We pick up with Peter's flow of thought from v. 3-10. He tells his readers in v. 6, "in this you rejoice..." They rejoice in God's mercy (v. 3) expressed through Jesus Christ and the living hope they have because Jesus is alive. In short, Peter is confident they are rejoicing in God. It makes me think, what am I most joyful for? What do I rejoice IN? The answer is easily found when trials come your way. In fact this is Peter's next thought in v. 6-7, what happens in trials. The thing I most rejoice in is revealed when trials come. Joy is robbed if your have been rejoicing (taking the greatest joy) in anything but God. Because everything else people hope for outside of God can die, break, betray you, hurt you, and so on - thus stealing our joy. Peter's readers rejoice not in themselves, their talents, their money, their spouse, children, job, hobbies, none of that. They are rejoicing in what God has done for them through Christ, because of His great mercy.
Peter introduces an idea common in the Bible in v. 7: trials are good for us as Christians. This is completely antithetical to the notion that many of us have about trials, whether we are Christians or not. We think in terms of what's "fair" or "unfair" and we base that, really, on a very Karmic idea of the world. We hope that if we do more good than bad, then more good should come back to us. And we think (even if we wouldn't admit it) that if something bad happens to us, then we are being punished - either by God himself or just by karma for something bad we must have done. What a horrible, satanic, dreadful way to live! Though God has instituted some level of cause and effect in the universe, it is not the ultimate reason for everything that happens to us. God allows, dare I say brings about, some difficulties into our lives to test the genuineness of our faith and grow us in maturity. Here testing of faith is equated to the heat that even gold can be destroyed in. But the only thing heat will do to true faith is make it more pure. It is not the heat that makes the faith, but it's the heat (trials, difficulties, suffering of many kinds) that shows our faith and purifies it.
The result of these necessary trials in our lives? "Praise and glory and honor at the revelation of Jesus Christ." Is your faith honorable? Is mine? This is a difficult question for me to face for I fear the answer is "no, actually, it's not". My faith wanes quickly. I want a deeper knowledge of God and deeper faith in Him. I want my faith to be honorable and praiseworthy when Christ returns and restores all things. But that's why God has given me TODAY - to take one step closer to Him, to choose Him over everything else that is vying for my attention, that clamors and claws its way into my heart. Oh Lord, may my heart grow deeper in faith!

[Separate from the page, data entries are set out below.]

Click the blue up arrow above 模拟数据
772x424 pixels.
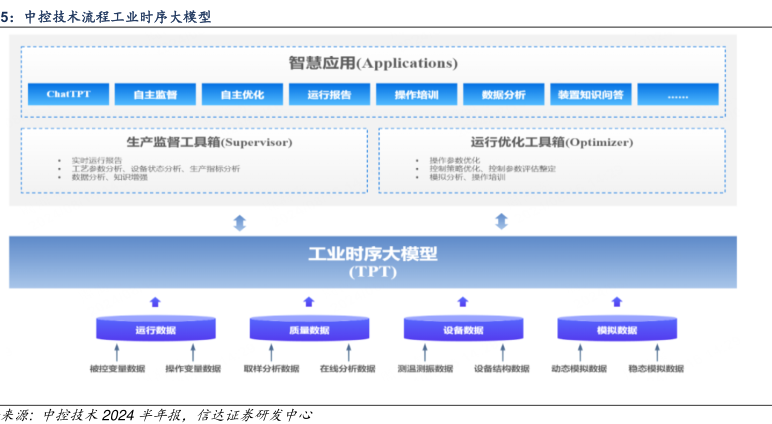coord(616,301)
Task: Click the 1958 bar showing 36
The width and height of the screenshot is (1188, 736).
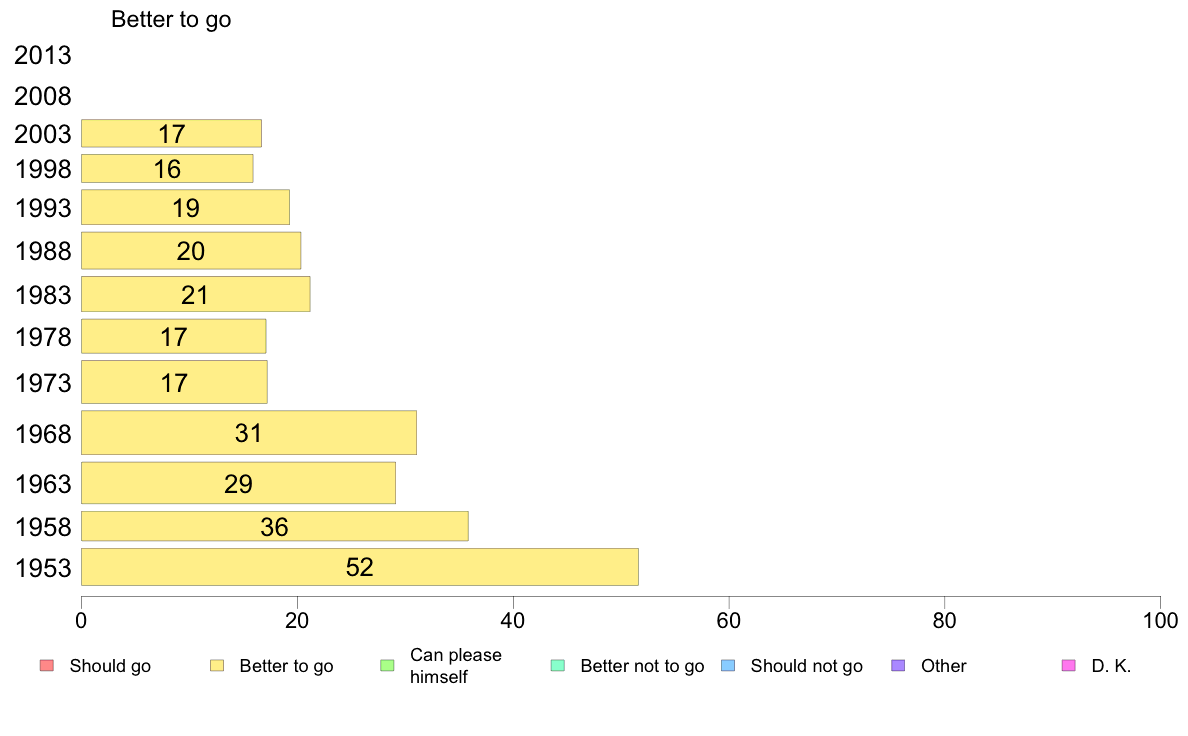Action: coord(274,527)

Verse 8 is seriously an incredible verse. Remember who is writing this. We are reading a letter from Peter... the same Peter that denied Christ three times, the same Peter Jesus asked three times "do you love me" and the same Peter who was there when Jesus said "Blessed are those who have not seen and who have believed" to doubting Thomas (John 20:29). So, now read v. 8 again - Though you have not seen him, you love him! Peter saw him and Jesus wanted to make sure he loved him. I sense Peter applauding the faith of his readers, who have believed and love Jesus without seeing him (they're probably one generation after Jesus, in contact with people like Peter who DID see him). Not only that, but they rejoice in Christ with a joy that is "inexpressible and full of glory". The idea of a joy filled with glory is mind boggling to me. I'm not sure if I get it, and I definitely don't sense that this is my kind of joy... not yet at least. Christians alone can have a glory-filled joy - a weighty, beautiful, meaningful, full-of-truth kind of joy that nothing else in the universe produces outside of God himself. A joy that cannot be stolen, that is inexpressible - words cannot fully convey the glory of knowing the glorious One who made you and saved you.
What is the result of all this? Of this faith and love? Of these trials that are necessary for our good? Of this great mercy of God and this living hope? The salvation of our souls, that's what. Our belief, or faith (they seem interchangeable here), results in salvation. It results in the forgiveness of sin, the payment Christ made on the cross being credited to you as if you had paid it, and in receiving His righteousness as if you earned it. But you didn't. You (hopefully) simply believed the great news of Jesus Christ. You received as truth that could save your souls the news of who He is, what He did, and that He lives today and will one day complete everything that has been begun. What a glorious Savior. As we'll see next in v. 10-12, this was God's plan all along.